Baca juga: Iran Ajukan Rancangan Resolusi untuk Melarang Serangan terhadap Fasilitas Nuklir Damai
Dalam pertemuan dengan Presiden Lebanon Joseph Aoun di sela-sela KTT Luar Biasa Arab-Islam di Doha pada hari Senin, Pezeshkian mengatakan Iran mengupayakan kerja sama yang lebih kuat dengan Lebanon dan negara-negara regional lainnya dalam kerangka solidaritas dan interaksi yang saling menguntungkan.
Presiden Iran menegaskan kembali bahwa pendekatannya terhadap hubungan luar negeri berakar pada ajaran Islam dan prinsip timbal balik. “Apa yang kita inginkan untuk diri kita sendiri, seharusnya kita inginkan untuk orang lain.”
Ia menekankan bahwa kepatuhan terhadap prinsip ini akan menghilangkan banyak hambatan dalam hubungan diplomatik, sekaligus memperkuat persatuan di seluruh dunia Muslim.
Mengecam agresi Israel yang terus berlanjut terhadap negara-negara Muslim, Pezeshkian mengatakan rezim Zionis telah menginjak-injak semua hak asasi manusia dan norma-norma internasional.
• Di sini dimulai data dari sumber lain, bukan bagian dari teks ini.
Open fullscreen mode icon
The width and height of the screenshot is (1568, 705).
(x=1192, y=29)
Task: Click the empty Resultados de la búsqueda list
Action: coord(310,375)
Ia menyesalkan bahwa beberapa negara, meskipun mengaku membela hak asasi manusia, tetap bungkam terhadap kekejaman di Gaza dan bahkan memberikan dukungan militer dan politik kepada agresor tersebut.
Presiden Aoun, di sisi lain, menyambut baik hubungan Beirut-Teheran yang semakin erat dan menyatakan optimisme bahwa kerja sama antara kedua negara akan terus berkembang meskipun menghadapi tantangan.
Baca juga: Iran dan Mesir Tegaskan Persatuan Islam, Incar Hubungan Bilateral yang Lebih Kuat
Ia menegaskan komitmen Lebanon untuk menjalin hubungan persahabatan dengan Iran, memuji dukungan Republik Islam tersebut terhadap perjuangan Palestina, dan mengutuk agresi Israel terhadap Iran dan kawasan yang lebih luas.
Aoun juga menekankan bahwa perbedaan pandangan antarnegara adalah hal yang wajar, tetapi dapat diatasi melalui dialog, pemahaman, dan kolaborasi yang berkelanjutan.